Work instructions: Rewrite all the lines of the material below, requests included, shifting every coordinate in the answers up by 81. Leave the pictures out of your answer.

[Dataset items]

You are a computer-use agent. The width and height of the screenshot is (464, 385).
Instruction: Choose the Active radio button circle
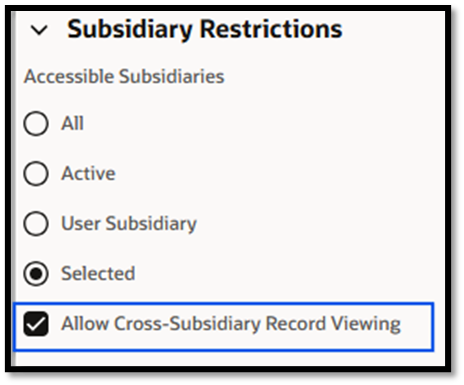(x=36, y=173)
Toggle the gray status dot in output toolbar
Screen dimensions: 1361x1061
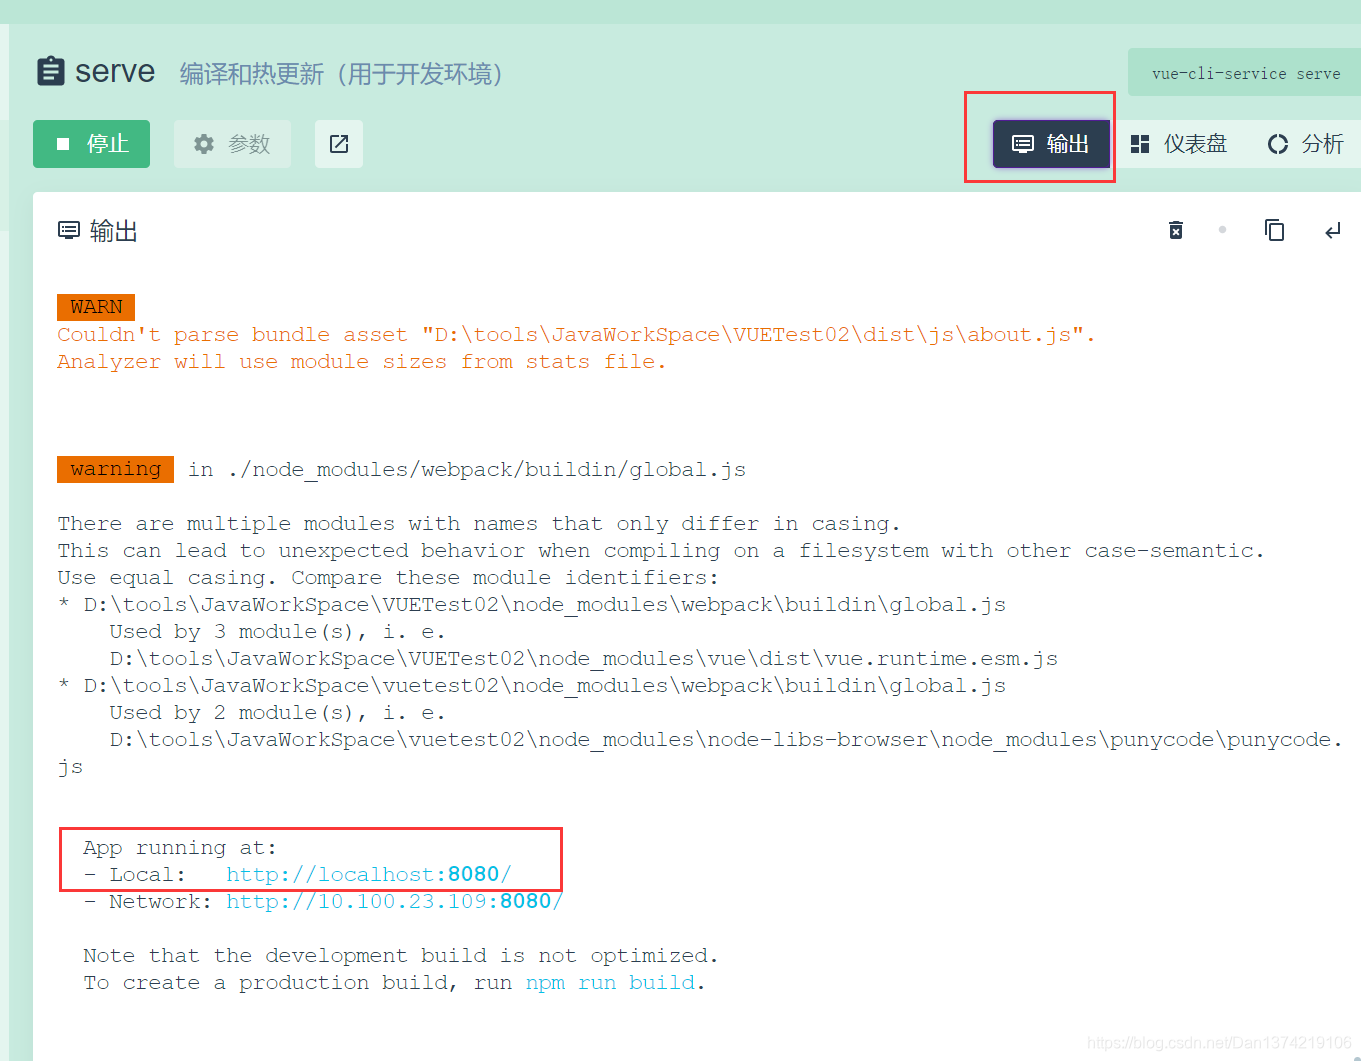(x=1222, y=230)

Solution to this problem:
You are a computer-use agent. The width and height of the screenshot is (464, 385).
Instruction: Choose the Active radio button circle
(x=117, y=254)
Toggle the gray status dot in output toolbar
Screen dimensions: 1361x1061
(x=1303, y=311)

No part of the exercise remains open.